▶ **TASK INSTRUCTIONS**
Nothing but the lines from the one containing "At what coordinates" through the last line of the records belongs in the answer, copied exactly and with the pictures left out.

▶ **RECORDS FOR THIS TASK**
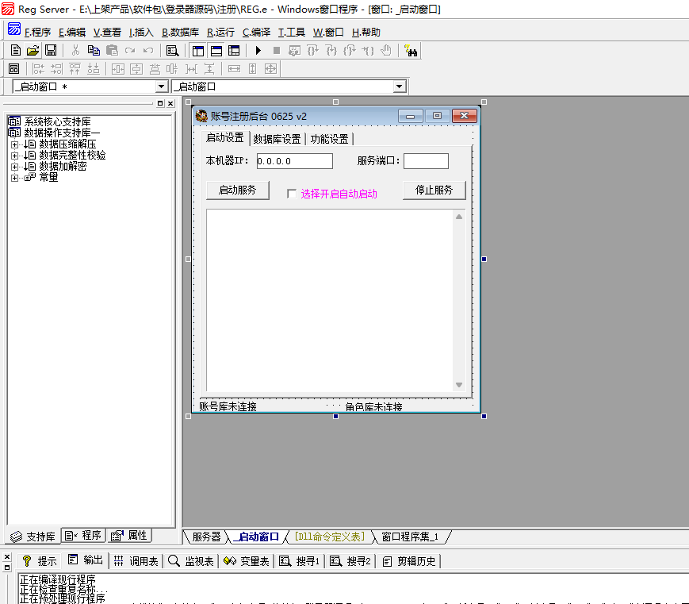Expand the 数据压缩解压 tree node

point(14,144)
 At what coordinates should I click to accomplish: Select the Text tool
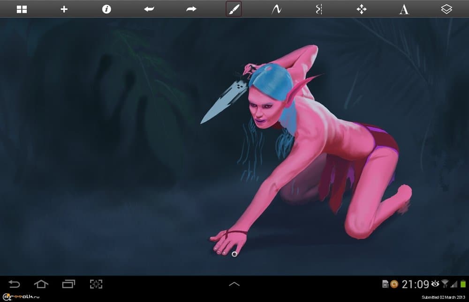[403, 8]
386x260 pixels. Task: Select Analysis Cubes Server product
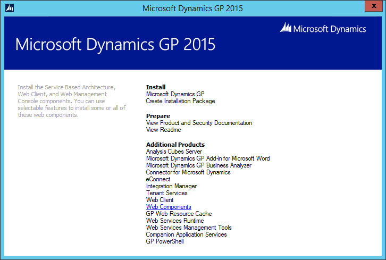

▶ **RESPONSE BELOW**
 At what coordinates should I click to accomplish: Select the Text tool
[403, 8]
386x260 pixels. Task: Select Analysis Cubes Server product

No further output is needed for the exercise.